OPIS ZADANIA
Przepisz dane od wiersza zawierającego „You are a GUI” do samego końca danych, włącznie z tym wierszem, zamieniając „Explorer view” na „Search view” i nie ruszając niczego innego. Obrazy pomiń w odpowiedzi.

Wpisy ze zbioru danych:
____________

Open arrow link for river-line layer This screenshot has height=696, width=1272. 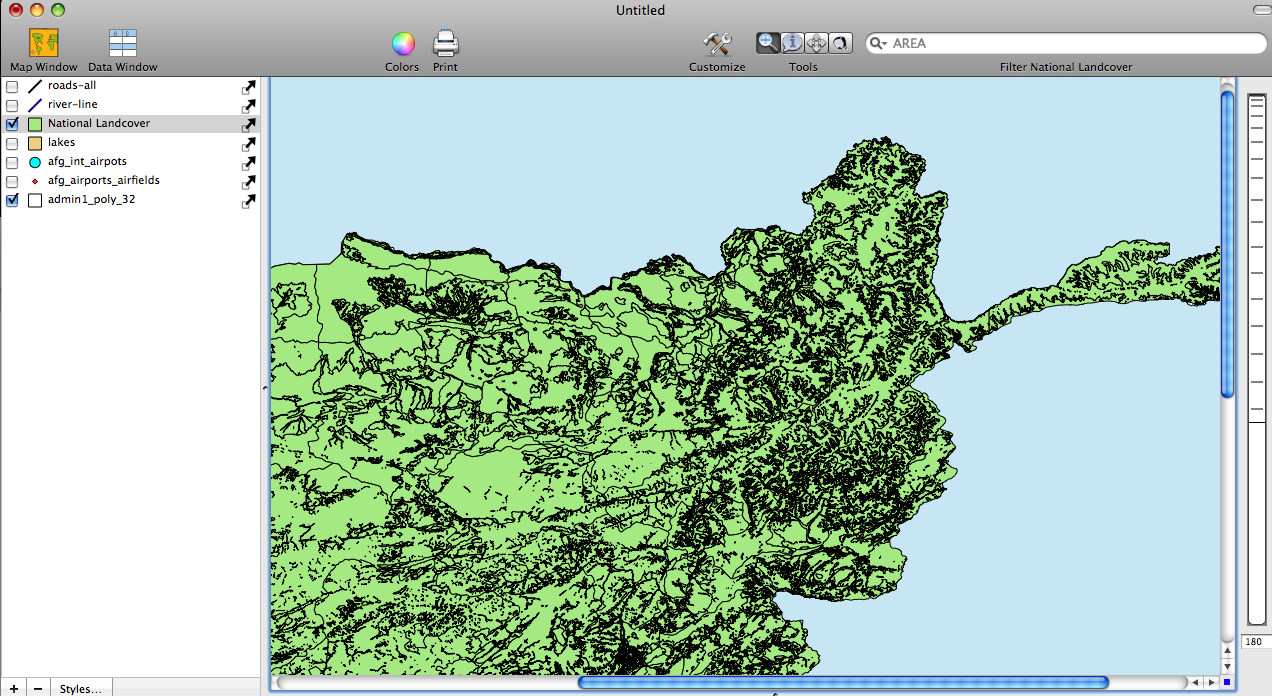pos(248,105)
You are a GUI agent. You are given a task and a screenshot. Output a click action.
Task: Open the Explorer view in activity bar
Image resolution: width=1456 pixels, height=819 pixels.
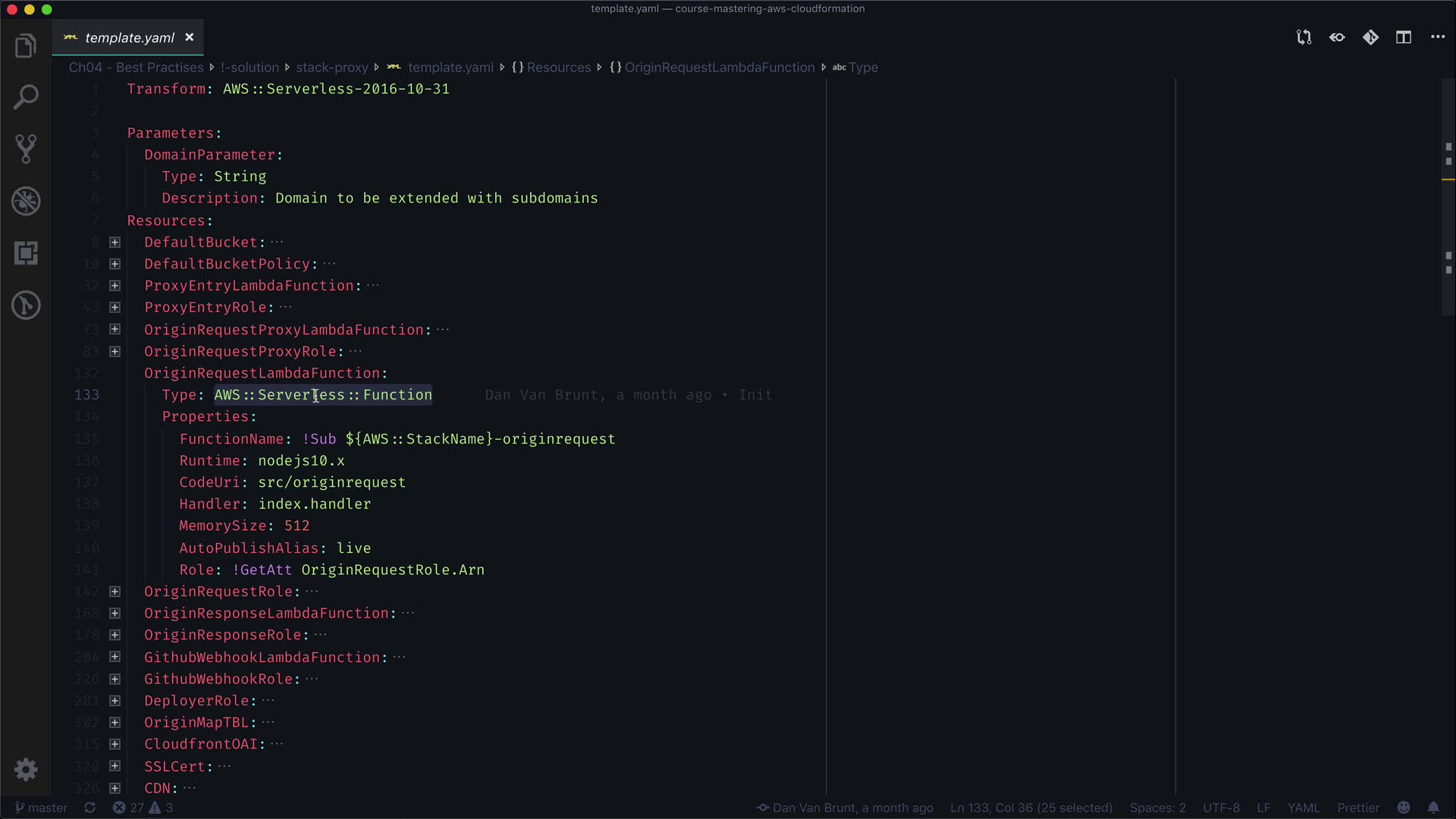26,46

____________

ROZWIĄZANIE
You are a GUI agent. You are given a task and a screenshot. Output a click action.
Task: Open the Search view in activity bar
Image resolution: width=1456 pixels, height=819 pixels.
26,46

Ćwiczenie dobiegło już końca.